I would like to ask if anyone has any experience they would be willing
to share with utilizing Twisted's superb asynchronous transport
functionality with SUDS. It seems like plugging in a custom Twisted
transport would be a natural fit in SUDS' Client.options.transport
, I'm just having
a hard time wrapping my head around it.
I did come up with a way to call the SOAP method with SUDS
asynchronously by utilizing twisted.internet.threads.deferToThread()
,
but this feels like a hack to me.
Here is an example of what I've done, to give you an idea:
# netscaler is a module I wrote using suds to interface with NetScaler SOAP
# Source: http://bitbucket.org/jathanism/netscaler-api/src
import netscaler
import os
import sys
from twisted.internet import reactor, defer, threads
# netscaler.API is the class that sets up the suds.client.Client object
host = 'netscaler.local'
username = password = 'nsroot'
wsdl_url = 'file://' + os.path.join(os.getcwd(), 'NSUserAdmin.wsdl')

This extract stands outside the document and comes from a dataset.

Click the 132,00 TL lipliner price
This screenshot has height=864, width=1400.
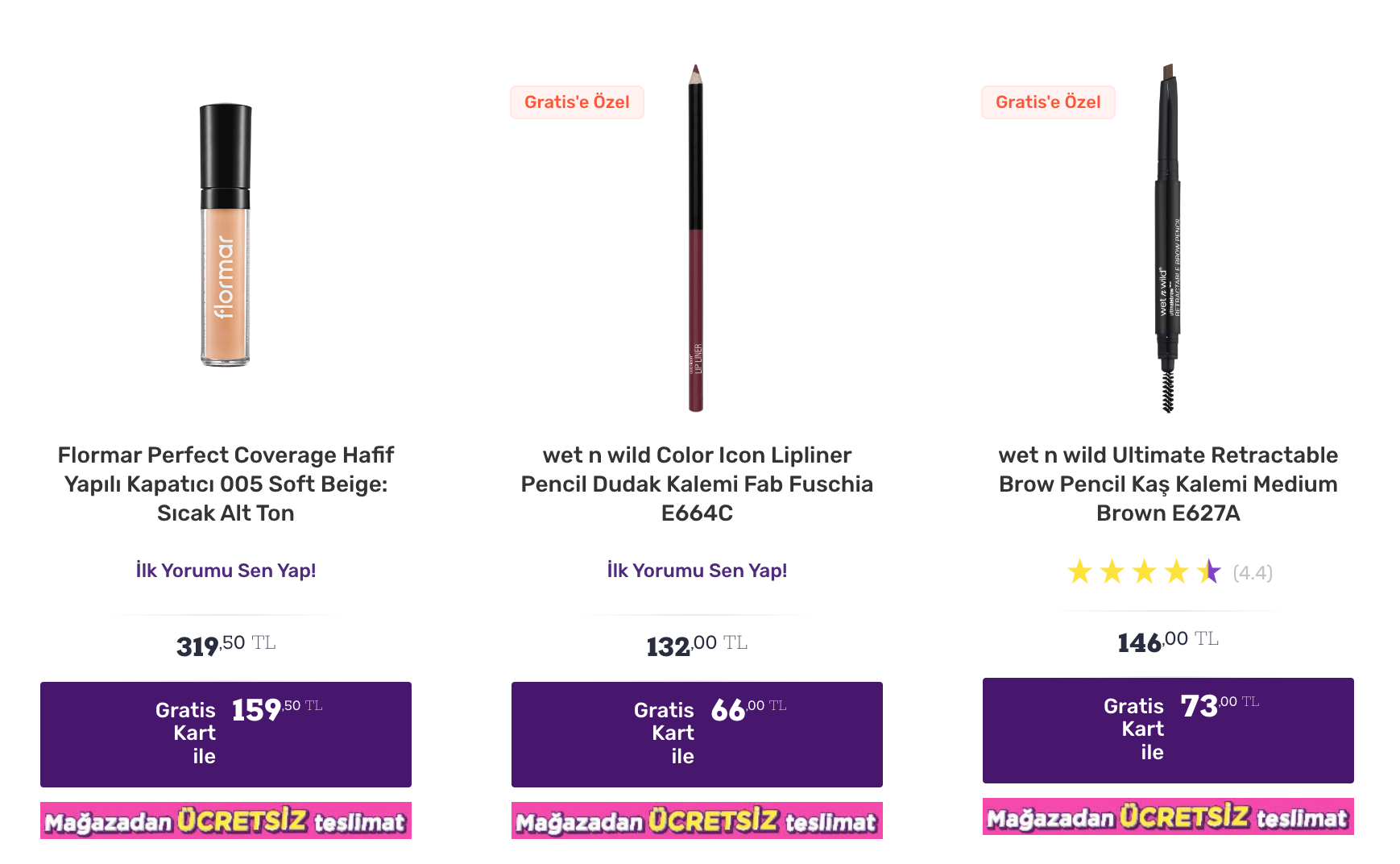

api = netscaler.API(host, username=username, password=password, wsdl_url=wsdl_url)
results = []
errors = []
def handleResult(result):
print '\tgot result: %s' % (result,)
results.append(result)
def handleError(err):
sys.stderr.write('\tgot failure: %s' % (err,))
errors.append(err)
# this converts the api.login() call to a Twisted thread.

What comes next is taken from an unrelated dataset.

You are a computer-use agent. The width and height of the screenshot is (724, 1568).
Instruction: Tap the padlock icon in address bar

# api.login() should return True and is is equivalent to:
# api.service.login(username=self.username, password=self.password)
deferred = threads.deferToThread(api.login)
deferred.addCallbacks(handleResult, handleError)
reactor.run()
This works as expected and defers return of the api.login()
call until
it is complete, instead of blocking. But as I said, it doesn't feel
right.
Thanks in advance for any help, guidance, feedback, criticism, insults, or total solutions.